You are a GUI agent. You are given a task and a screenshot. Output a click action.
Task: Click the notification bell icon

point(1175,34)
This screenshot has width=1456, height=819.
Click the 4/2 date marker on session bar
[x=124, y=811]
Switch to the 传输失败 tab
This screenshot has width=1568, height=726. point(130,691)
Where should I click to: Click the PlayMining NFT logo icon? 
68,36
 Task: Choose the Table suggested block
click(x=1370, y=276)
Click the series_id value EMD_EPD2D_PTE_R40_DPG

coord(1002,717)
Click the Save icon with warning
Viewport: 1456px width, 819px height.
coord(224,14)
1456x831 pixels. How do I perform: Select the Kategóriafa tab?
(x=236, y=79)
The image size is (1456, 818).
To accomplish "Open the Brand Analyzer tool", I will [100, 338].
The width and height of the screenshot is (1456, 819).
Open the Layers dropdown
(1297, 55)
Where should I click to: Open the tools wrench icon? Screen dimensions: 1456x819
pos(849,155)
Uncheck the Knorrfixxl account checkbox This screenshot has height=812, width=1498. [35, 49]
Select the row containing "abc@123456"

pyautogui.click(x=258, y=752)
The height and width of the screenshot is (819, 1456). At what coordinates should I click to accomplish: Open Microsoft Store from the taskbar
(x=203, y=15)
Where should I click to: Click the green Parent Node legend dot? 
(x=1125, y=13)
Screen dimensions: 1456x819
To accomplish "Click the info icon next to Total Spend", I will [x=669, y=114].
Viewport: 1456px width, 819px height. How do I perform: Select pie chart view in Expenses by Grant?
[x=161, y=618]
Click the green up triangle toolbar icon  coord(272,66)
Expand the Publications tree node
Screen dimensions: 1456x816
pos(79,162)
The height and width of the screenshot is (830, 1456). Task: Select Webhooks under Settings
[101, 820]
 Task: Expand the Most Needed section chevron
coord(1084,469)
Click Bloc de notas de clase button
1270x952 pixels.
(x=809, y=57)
================================
Scan the data above and copy each line containing the word "will".

## ANSWER SPACE
To accomplish "Open the Brand Analyzer tool", I will [100, 338].
To accomplish "Click the info icon next to Total Spend", I will [x=669, y=114].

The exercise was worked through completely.